Os municípios devem assumir uma maior responsabilidade nos transportes públicos, defendeu esta terça-feira o especialista em mobilidade urbana Tiago Farias, frisando que a qualidade do serviço não é viável com um modelo de negócio sustentado apenas nas receitas dos bilhetes.

No âmbito da conferência "Mobilidade: Desafios Globais com Soluções Locais?", promovida pela Direção-Geral das Autarquias Locais (DGAL), que decorreu hoje em Lisboa, Tiago Farias disse à Lusa que se forem os municípios a definir as linhas de circulação dos autocarros e as tarifas a aplicar conseguem fazê-lo “de uma forma mais eficiente” face à responsabilidade que têm de “desenhar o espaço público e oferecer as condições para que coexistam automóveis, peões, bicicletas e transporte público”.

Para o especialista em mobilidade urbana e professor do departamento de Engenharia Mecânica do Instituto Superior Técnico da Universidade de Lisboa, para ter qualidade, o transporte público não pode estar dependente apenas das receitas dos bilhetes, admitindo que deve haver apoio do Governo.

Os custos associados aos transportes públicos “não são totalmente cobertos pelas receitas da bilhética”, precisou Tiago Farias, sublinhando que “enquanto isso não for assumido como uma regra do jogo, é muito difícil poder oferecer um produto muito competitivo ao automóvel individual”.
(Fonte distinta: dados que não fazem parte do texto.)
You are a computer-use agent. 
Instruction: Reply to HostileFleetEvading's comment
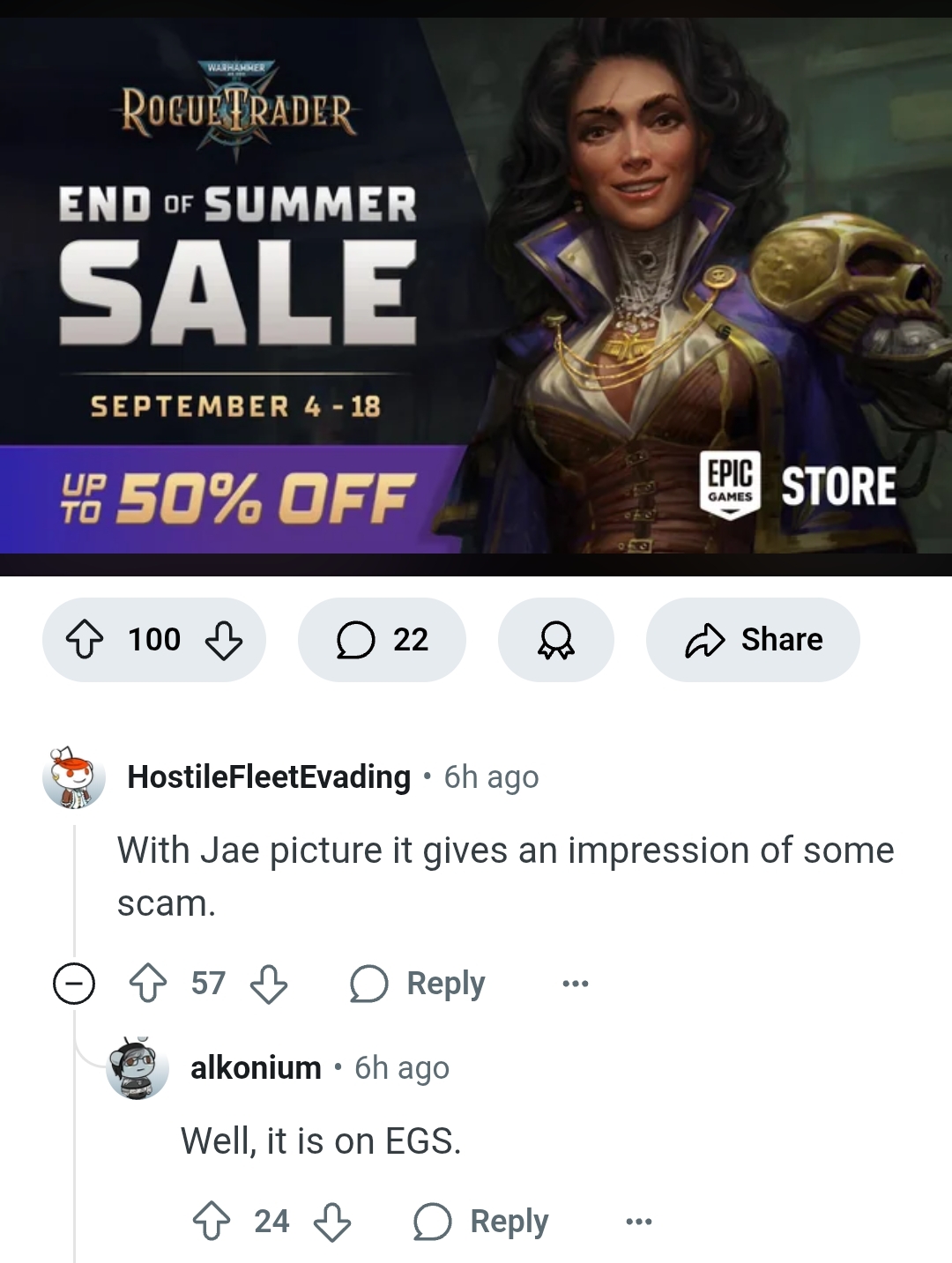point(418,984)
“Tem que haver um equilíbrio entre o que se pretende oferecer à cidade e torná-la mais sustentável”, expressou o orador da conferência, acrescentando que “depois há ganhos indiretos muito grandes em termos de saúde pública, de redução de tráfego e de qualidade de vida”.
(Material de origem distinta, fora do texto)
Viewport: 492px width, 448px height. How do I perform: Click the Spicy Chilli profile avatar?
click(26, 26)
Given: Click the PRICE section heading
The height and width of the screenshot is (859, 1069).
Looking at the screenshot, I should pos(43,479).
Segundo Tiago Farias, as áreas metropolitanas do Porto e de Lisboa “são cruciais para todo o sucesso da sustentabilidade da mobilidade” em Portugal, pois é onde existem “os grandes desafios em termos de mobilidade urbana”.
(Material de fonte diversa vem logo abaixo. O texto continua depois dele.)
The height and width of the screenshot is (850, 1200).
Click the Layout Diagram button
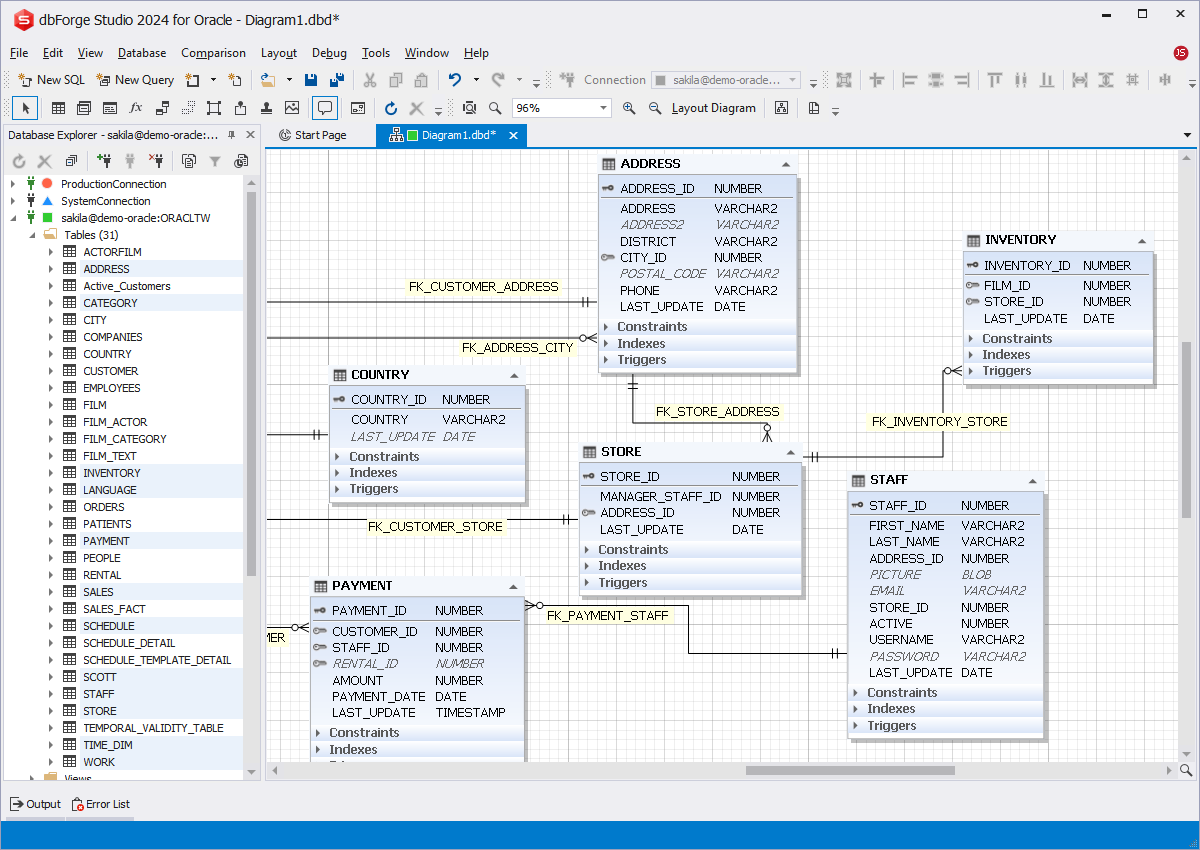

“Portugal andou 20 anos completamente enganado, pois nenhuma cidade teve a oportunidade de planear a sua rede de transportes”, revelou o especialista, lembrando que começaram a nascer novos produtos de mobilidade como o ‘tuk tuk’ ou a Uber sem que os municípios soubessem como fazer a gestão.

As autarquias têm “uma responsabilidade grande no planeamento e na gestão dos seus produtos de mobilidade”, frisou.

Acontece é que, em muitos casos, não é a autarquia que decide e que até em muitas situações nem se quer é a autarquia, nem a cidade, que opera esses produtos, o caso do Porto e de Lisboa”, mencionou Tiago Farias, salientando que há uma grande necessidade de interligação entre quem gere o terreno da cidade, quem gere os instrumentos e quem regula.

Em relação aos desafios globais relacionados com a indústria dos transportes no que diz respeito ao ambiente, as alterações climáticas e ao consumo de combustíveis fosseis, o orador disse que há uma dependência muito grande do transporte urbano e rodoviário em relação ao consumo de petróleo.

Tiago Farias propôs três formas de enfrentar os desafios: “a adoção de combustíveis alternativos, de sistemas de propulsão alternativos e de tecnologias que sejam menos dependentes da gasolina e do gasóleo”; a escolha por transportes públicos ou partilha do veículo; e a alteração comportamental em relação a como as pessoas gerem a sua vida e não apenas as suas viagens, “muito a ver com conceitos de proximidade, em que nas cidades mais avançadas do mundo, as pessoas deslocam-se menos porque estão mais próximas dos seus destinos”.

A conferência "Mobilidade: Desafios Globais com Soluções Locais?" integrou o programa da Semana Europeia da Mobilidade, promovido pela Câmara de Lisboa.

Mais de sessenta municípios portugueses estiveram envolvidos, desde a quarta-feira até hoje, nas iniciativas da Semana Europeia da Mobilidade, que pretende promover a utilização de transportes "mais amigos do ambiente", disse à Lusa o presidente da Agência Portuguesa do Ambiente (APA), Nuno Lacasta, que coordena a iniciativa a nível nacional.

O número de municípios participantes nesta iniciativa, que vai na sua 14.ª edição, será semelhante ao de anos anteriores, sendo que em 2014 tinham-se envolvido nas atividades da Semana Europeia da Mobilidade 64 autarquias, com 73 localidades inscritas.

A Semana Europeia da Mobilidade foi lançada pelo Conselho Europeu em setembro de 2000, sendo essa data assinalada anualmente em vários países da União Europeia, incluindo Portugal.